Manufactured Housing Presents a Solution to the Home Affordability Squeeze
(The following contains excerpts from a Feb 8,2022 online Bankrate article by Jeff Ostrowski, titled “As affordability squeeze tightens, manufactured homes could offer some relief.”
Amid a historic housing boom, one that’s pushing homeownership out of reach of many Americans, manufactured housing presents a solution to the affordability squeeze.
Because manufactured homes meet the same building standards as site-built homes, they are able to be financed with a Federal Housing Administration mortgage, as well as loan giants Fannie Mae and Freddie Mac backing mortgages on higher-end manufactured homes.
“When you look at the quality of our construction, some people think that we are talking about grandma’s trailer, and that’s clearly not what we are producing today,” says Lesli Gooch, executive director of the Manufactured Housing Institute, an industry trade group.
Manufactured housing is significantly less expensive than site-built construction. The price per square foot for manufactured homes in 2021 was $57 per square foot, well below the $119 average for traditional homes (a figure that excludes land cost), according to the Manufactured Housing Institute.
The savings come because, compared with painstaking constructing a traditional house on a vacant lot, it’s more efficient to build a house in a factory and then quickly assemble on site.Traditional houses are built from the ground up by teams of sub contractors, and work unfolds over the course of several months.
Stereotypical Challenges Remain
Despite the cost advantages, manufactured homes remain an overlooked and unloved corner of the housing market. More than 21 million Americans live in manufactured homes, the Manufactured Housing institute estimates, but the property type remains saddled with stereotypes.
“One of the challenges we are having is the stigma around our homes,” Gooch says. “When people hear manufactured homes, they think of mobile homes. They think of trailers. They are not thinking of the types of homes we are building today. We need to overcome that impression that some people have,”
Those negative impressions are deeply rooted. Many consumers, real estate agents, lenders, appraisers and econmists associate manufactured housing, to one degree or another, with low-value properties in undesirable areas, a recipe for depreciation rather than appreciation…. (Editor’s note: It is reasonable to assume that manufactured home mischaracterizations voiced by traditional home builders, sellers and suppliers are not likely to abate – for competitive reasons).
Manufactured Housing Gaining Momentum
In a recent surge of attention, the affordability crunch has focussed new attention on factory-built homes. Gooch, head of the Manufactured Housing Institute, addressed menbers of the National Association of Realtors, the nation’s largest trade group, in a webinar.

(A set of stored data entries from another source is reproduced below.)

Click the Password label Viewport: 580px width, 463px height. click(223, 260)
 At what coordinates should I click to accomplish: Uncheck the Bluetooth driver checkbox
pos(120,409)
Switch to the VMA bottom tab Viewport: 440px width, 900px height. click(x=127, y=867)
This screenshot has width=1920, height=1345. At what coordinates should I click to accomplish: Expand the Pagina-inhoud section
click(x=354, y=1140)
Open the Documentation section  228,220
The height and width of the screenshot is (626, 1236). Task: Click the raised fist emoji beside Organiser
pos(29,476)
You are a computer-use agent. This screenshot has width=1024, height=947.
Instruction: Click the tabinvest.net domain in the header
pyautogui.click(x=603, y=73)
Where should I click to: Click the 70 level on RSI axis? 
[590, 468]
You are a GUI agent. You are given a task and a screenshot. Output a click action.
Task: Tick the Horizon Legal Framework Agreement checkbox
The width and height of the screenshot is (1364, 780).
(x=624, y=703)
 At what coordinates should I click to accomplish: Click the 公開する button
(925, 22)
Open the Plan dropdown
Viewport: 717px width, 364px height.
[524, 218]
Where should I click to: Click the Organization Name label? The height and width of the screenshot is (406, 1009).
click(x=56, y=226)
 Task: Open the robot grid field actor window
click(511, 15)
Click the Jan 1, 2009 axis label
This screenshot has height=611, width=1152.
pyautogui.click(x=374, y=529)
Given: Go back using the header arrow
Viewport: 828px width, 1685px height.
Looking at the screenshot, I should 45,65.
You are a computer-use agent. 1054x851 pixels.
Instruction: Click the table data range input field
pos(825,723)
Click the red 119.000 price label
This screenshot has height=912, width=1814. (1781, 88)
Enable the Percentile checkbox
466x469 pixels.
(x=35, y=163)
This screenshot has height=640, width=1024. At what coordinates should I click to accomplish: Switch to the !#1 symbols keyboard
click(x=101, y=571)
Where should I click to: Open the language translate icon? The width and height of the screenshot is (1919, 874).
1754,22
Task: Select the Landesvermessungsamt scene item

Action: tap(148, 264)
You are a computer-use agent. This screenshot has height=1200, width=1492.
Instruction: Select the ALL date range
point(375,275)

And the Lincoln Institute of Land Policy in January urged Fannie and Freddie to finance more manufactured homes as a way to help more Americans afford homes. The recommendations came in part because makers of manufactured homes are building higher-quality products, says Jim Gray, senior fellow at the Lincoln Institute.
“In the last few years, the manufactured housing industry has shifted toward building homes that are indistinguishable from site-built homes,” Gray says.
Traditional Home Mortgages Available For Today’s Manufactured Homes
A majority of manufactured homes are situated on lots the purchaser owns but elects to not install the home as an affixture to that land, or others place their new home within an land-lease manufactured home community. Real estate mortgages generally aren’t available in those scenarios, leaving homeowners to take “chattel loans” rather than traditional home loans.
However, the new generation of manufactured homes – known in the industry as “CrossMod” homes – are eligible for mainstream mortgages. That’s because the newer homes are built to stay in one place and to meet the same construction and safety standards as site-built homes, and because homeowners often own the lots under the home.
This new breed of manufactured housing is eligible for a mortgage through Freddie Mac’s CHOICE Home program and through Fannie Mae’s MH Advantage initiative. The Federal Housing Administration and the U.S. The Department of Veterans Affairs also makes loans on manufactured homes, so long as the borrower owns the land.